Bitácora

El radical conservadurismo de las momias

José Rodríguez Elizondo


Entre las curiosidades de la Ciencia Política contemporánea están las dualidades de poder vigentes en Cuba y Rusia.

La primera, de características negativas, puede describirse como una falsa pulseada entre los hermanos Castro. El Presidente Raúl, que no se atreve a asumir políticas innovadoras, y el columnista frecuente Fidel, que lo vigila atento para que todo siga igual.

En Rusia, por el contrario, la dualidad de poder es positiva. Se da entre el Presidente Dimitri Medveded, que propone y hace cosas para no aparecer como portapliegos de Vladimir Putin, y el Primer Ministro Putin, que hace y propone más cosas, para mantenerse por sobre Medveded.

En esas circunstancias, no es raro que en Rusia haya vuelto a plantearse la necesidad de sacar la momia de Lenin de su mausoleo. Estacionada frente al Kremlin, cual guardiana simbólica de una revolución superada, es un desafío para quienes quieren inventar símbolos de futuro.

Sin embargo, la decisión pertinente no se toma, pues el significado político de esa momia se ha complejizado según pasan los años. Hasta 1991, tuvo un rol político simple, muy similar al que hoy asume Fidel Castro, con sus “reflexiones”: velar, desde el corazón del sistema, para que el legado marxista-leninista se conservara incólume. Con el fin de la Unión Soviética, ese rol caducó objetivamente, pero la momia se hizo la desentendida. Siguió porfiada e inmóvil, a sabiendas de que mutaría en un símbolo subjetivamente diversificado.

Así, hoy no sólo representa a los comunistas nostalgiosos de todo el mundo. Además, interpreta a todos los nacionalistas imperiales, sean de la vieja y santa madre Rusia o de la atea patria bolchevique. Se ha convertido, por tanto, en un solemne incordio para la política de alianzas y para los afanes democratizantes y libremercadistas de Putin y Medveded unidos.

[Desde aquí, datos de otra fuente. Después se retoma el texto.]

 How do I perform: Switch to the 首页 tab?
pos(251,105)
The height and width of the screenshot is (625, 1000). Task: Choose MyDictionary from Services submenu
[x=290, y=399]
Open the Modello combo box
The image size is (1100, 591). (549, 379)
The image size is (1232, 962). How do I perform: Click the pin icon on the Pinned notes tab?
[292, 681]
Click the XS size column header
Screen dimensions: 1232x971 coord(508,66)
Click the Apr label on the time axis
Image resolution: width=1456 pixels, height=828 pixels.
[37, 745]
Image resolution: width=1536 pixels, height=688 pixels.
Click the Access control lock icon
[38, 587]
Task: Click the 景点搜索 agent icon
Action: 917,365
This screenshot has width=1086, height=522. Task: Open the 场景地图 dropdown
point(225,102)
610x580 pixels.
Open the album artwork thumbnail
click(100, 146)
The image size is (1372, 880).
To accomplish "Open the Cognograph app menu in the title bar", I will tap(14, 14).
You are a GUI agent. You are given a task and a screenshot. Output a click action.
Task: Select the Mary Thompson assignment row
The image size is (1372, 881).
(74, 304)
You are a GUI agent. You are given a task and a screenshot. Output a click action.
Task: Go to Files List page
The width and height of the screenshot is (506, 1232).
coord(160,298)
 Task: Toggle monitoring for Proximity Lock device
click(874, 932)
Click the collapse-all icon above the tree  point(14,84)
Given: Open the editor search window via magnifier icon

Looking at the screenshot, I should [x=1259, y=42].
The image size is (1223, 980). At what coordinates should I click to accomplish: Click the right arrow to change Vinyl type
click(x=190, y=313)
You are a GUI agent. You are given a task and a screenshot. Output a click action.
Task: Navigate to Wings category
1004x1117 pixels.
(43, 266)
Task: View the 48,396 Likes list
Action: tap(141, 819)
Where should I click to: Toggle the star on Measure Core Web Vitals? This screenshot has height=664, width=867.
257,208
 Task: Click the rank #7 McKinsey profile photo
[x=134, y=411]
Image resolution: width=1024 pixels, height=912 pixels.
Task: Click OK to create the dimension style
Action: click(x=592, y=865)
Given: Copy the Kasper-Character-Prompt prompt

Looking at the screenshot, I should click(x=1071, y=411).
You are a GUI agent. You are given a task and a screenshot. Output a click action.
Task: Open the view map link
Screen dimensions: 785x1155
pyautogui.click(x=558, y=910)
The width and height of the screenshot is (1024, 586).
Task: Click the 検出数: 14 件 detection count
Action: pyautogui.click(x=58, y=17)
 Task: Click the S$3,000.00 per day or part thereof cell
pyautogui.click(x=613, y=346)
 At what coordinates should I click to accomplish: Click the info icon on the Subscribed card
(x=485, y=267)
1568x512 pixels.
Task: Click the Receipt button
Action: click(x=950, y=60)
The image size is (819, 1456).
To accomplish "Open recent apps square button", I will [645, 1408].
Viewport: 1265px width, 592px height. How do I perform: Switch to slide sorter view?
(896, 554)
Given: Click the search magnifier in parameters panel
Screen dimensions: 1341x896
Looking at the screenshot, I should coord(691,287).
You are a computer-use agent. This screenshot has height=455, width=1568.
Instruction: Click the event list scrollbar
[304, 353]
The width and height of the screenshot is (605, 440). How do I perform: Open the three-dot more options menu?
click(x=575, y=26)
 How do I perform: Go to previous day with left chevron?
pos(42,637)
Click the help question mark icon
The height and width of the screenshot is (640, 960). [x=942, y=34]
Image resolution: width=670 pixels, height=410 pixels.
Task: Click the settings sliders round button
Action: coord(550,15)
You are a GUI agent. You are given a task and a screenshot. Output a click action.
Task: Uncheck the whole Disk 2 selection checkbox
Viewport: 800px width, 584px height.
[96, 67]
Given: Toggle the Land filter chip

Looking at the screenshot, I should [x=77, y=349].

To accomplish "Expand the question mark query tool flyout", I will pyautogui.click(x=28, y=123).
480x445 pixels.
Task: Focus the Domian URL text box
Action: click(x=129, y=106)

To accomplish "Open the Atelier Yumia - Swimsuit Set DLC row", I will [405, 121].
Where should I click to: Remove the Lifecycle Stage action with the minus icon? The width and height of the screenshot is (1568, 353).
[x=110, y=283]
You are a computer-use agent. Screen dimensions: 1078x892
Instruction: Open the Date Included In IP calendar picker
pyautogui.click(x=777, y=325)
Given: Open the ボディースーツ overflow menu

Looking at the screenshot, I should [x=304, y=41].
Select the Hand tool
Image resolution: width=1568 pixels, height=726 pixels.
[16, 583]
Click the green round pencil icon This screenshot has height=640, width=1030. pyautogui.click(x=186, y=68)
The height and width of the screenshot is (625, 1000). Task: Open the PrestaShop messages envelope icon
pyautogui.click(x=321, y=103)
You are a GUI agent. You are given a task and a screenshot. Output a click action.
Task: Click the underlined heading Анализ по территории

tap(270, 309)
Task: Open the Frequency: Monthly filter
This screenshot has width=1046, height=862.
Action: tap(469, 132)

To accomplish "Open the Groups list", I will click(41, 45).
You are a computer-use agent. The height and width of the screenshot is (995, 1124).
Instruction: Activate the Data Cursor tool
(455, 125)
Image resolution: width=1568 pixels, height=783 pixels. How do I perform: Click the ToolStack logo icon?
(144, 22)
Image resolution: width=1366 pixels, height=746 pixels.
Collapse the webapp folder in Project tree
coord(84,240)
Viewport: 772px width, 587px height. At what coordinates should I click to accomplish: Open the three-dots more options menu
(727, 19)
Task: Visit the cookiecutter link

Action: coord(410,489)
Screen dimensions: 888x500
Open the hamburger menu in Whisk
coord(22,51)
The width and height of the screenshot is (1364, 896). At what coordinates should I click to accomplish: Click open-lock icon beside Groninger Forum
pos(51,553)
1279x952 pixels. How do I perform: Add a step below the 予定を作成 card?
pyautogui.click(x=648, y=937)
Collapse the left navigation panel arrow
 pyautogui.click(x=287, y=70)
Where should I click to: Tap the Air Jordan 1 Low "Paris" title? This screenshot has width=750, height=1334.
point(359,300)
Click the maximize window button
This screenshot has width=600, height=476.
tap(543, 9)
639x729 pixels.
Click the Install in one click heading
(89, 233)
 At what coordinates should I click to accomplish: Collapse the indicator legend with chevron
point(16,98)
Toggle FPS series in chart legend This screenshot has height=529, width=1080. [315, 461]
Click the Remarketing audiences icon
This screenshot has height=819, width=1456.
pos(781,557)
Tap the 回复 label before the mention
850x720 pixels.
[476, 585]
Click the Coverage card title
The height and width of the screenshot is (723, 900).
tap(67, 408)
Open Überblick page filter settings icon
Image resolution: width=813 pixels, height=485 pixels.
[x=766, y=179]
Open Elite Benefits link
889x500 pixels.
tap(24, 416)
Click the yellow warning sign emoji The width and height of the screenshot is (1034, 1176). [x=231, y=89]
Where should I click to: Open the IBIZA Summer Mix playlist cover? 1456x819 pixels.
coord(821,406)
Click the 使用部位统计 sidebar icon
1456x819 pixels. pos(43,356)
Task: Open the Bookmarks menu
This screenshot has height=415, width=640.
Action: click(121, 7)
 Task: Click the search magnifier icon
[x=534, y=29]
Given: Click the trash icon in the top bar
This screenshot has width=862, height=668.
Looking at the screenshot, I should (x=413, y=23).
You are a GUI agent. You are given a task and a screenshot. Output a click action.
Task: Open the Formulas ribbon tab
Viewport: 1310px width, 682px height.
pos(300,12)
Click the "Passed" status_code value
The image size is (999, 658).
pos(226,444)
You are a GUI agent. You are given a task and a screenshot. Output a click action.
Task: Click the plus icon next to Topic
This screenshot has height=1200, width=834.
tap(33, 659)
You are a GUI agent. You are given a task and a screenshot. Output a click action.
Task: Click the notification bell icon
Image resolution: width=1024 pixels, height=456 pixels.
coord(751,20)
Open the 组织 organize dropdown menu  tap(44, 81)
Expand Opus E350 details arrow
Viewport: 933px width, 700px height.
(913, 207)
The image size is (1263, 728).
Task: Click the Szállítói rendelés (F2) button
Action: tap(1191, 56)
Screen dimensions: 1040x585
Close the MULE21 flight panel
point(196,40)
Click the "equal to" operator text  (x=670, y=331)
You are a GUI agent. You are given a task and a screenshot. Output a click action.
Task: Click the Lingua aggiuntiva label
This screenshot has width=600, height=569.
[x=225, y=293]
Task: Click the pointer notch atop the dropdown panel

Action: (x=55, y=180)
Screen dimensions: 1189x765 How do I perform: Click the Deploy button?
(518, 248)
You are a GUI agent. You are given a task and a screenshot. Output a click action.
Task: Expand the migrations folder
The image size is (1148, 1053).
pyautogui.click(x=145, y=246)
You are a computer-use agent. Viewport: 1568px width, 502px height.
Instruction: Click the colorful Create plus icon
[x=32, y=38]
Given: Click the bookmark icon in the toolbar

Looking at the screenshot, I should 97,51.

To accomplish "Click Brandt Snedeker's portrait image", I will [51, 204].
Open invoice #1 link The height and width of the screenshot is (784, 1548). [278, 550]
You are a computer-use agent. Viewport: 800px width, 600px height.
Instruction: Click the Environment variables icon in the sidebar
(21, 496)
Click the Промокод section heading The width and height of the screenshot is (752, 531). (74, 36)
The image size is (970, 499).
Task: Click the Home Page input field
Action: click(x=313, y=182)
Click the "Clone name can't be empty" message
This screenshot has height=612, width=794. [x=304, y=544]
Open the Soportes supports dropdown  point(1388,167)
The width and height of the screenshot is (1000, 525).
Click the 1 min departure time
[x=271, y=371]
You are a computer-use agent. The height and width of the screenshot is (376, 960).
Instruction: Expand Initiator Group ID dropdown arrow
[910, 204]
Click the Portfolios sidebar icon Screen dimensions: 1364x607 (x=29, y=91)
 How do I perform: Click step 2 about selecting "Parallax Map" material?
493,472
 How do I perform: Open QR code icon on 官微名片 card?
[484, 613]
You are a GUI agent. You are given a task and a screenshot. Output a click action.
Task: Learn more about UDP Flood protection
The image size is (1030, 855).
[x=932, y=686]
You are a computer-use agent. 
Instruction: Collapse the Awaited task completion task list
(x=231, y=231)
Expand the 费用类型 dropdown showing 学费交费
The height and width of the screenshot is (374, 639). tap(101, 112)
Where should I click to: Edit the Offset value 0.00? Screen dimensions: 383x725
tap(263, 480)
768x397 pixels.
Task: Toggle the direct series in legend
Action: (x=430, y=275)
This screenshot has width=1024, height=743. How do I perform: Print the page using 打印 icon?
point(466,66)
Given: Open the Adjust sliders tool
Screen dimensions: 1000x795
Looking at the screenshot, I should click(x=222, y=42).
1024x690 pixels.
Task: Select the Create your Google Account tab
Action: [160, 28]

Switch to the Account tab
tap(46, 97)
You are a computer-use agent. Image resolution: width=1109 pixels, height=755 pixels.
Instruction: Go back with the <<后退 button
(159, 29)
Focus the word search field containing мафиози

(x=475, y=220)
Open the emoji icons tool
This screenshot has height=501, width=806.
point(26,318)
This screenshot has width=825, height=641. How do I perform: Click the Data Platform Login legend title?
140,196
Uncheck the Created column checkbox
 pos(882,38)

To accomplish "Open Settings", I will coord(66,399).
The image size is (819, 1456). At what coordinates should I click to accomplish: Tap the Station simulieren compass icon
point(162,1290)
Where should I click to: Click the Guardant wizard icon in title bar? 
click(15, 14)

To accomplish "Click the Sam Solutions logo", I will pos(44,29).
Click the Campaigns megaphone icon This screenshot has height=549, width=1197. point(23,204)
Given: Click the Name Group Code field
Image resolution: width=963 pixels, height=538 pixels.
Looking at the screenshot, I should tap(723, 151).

Desde esa perspectiva, darle cristiana sepultura implica asumir o ignorar el riesgo de una maldición política muy seria, porque –la verdad sea dicha– la momia de Lenin ha generado intereses propios. Así lo experimentó su primer sucesor, José Stalin, cuando quiso ser la segunda momia gloriosa del proletariado mundial. Instalado para siempre junto al primer líder soviético, esperaba convertirse en el tercer vértice de una nueva santísima trinidad: el marxismo-leninismo-stalinismo.

Sin embargo, la momia fundadora no se dejó acompañar. En 1956 inspiró a Nikita Jrushov para que denunciara los crímenes de Stalin, levantando un escándalo que hizo inviable su estatus de vecino momia. Luego, afirmó a la conservadora gerontocracia de Leonid Breznev y hasta sugirió citas teóricas a Mijail Gorbachov, para que las insertara en su perestroika. Pero, cuando este jerarca renovador quiso sepultar a la momia, ésta se deshizo del jerarca. Por eso, Boris Yeltsin y Putin se resignaron a no innovar y siguieron viendo, desde su oficina, el viejo mausoleo y los nuevos peregrinos. Medvedev, obviamente, está advertidísimo.

Tal vez haya operadores políticos cubanos que, inspirados en esta historia de ultratumba, estén pensando en momificar a Fidel Castro. Quizás él mismo ya lo haya decidido. ¿Por qué ser menos que Ho Chi Minh y Mao Zedong? Sin su actual chandal, enfundado en su viejo uniforme, empuñando un fusil e instalado en la Plaza de la Revolución, seguiría ejerciendo su rol de Gran Congelador del Sistema.

Eso, hasta que desaparezca su hermano Raúl con todos sus veteranos y surja algún líder nuevo con hechuras de momia, para desplazarlo definitivamente del mausoleo del poder.



Publicado en La Republica, el 12 de mayo 2009.